Source: 'It starts with one word': Quebec launches video promoting French | Montreal Gazette

The 30-second television ad is part of $2.5-million multimedia publicity campaign by the Legault government.

A new publicity campaign promoting the use of French in all aspects of daily life says that it’s everyone’s job to protect the language, and it also suggests that a good way to start that protection is to stop saying “Hi.”

A 30-second television ad is part of $2.5-million multimedia publicity campaign by the Legault government and begins with the narrator telling the audience, “Ça (it) begins with one word,” and then offers images of a taxi driver and a store clerk saying “Bonjour” before the narrator adds “C’est ça (That’s it), just ‘bonjour’.”
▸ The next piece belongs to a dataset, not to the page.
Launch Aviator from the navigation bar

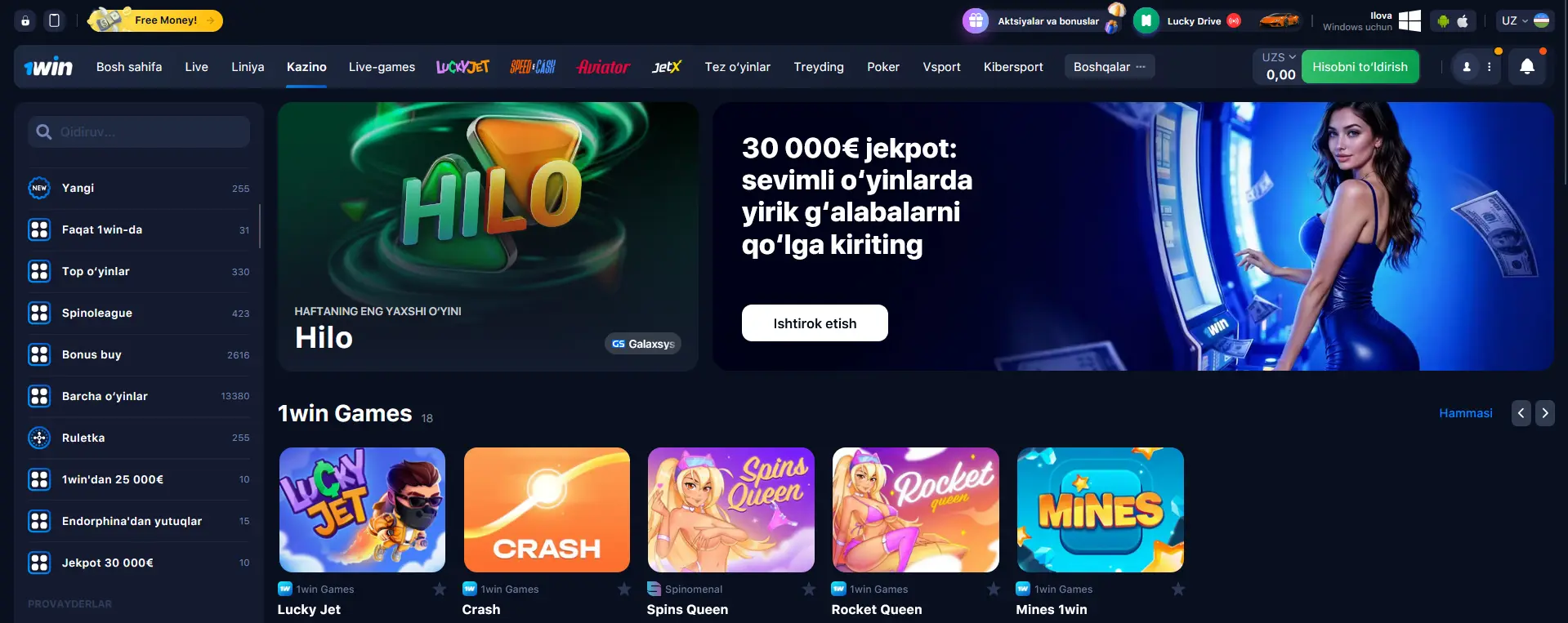[x=603, y=67]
The ad’s opening is a not-so-subtle reference to the Bonjour/Hi controversy that saw the bilingual greeting linked by language activists and provincial politicians to the perceived decline of the French in Quebec and saw a motion in 2017 calling for an end to its use unanimously adopted in the National Assembly.

But if the video’s opening addresses a source of language tensions, the rest of its content is more upbeat, simply detailing the venues where French is spoken or heard — in language classes, movie theatres, on social media. And the ad winds up with the message that it is up to everyone in Quebec — workers, store customers and commuters — to use that language.

Premier François Legault posted the ad on his X account, saying  Quebec is the “only francophone state in North America. It is through our language that we express our identity and out culture. I will never cease defending it. Here in Quebec, it happens in French.

In an interview with the TVA network, French Language Minister Jean-François Roberge described the campaign, which will see the ads placed in anglophone and multi-ethnic neighbourhoods, as “historic.”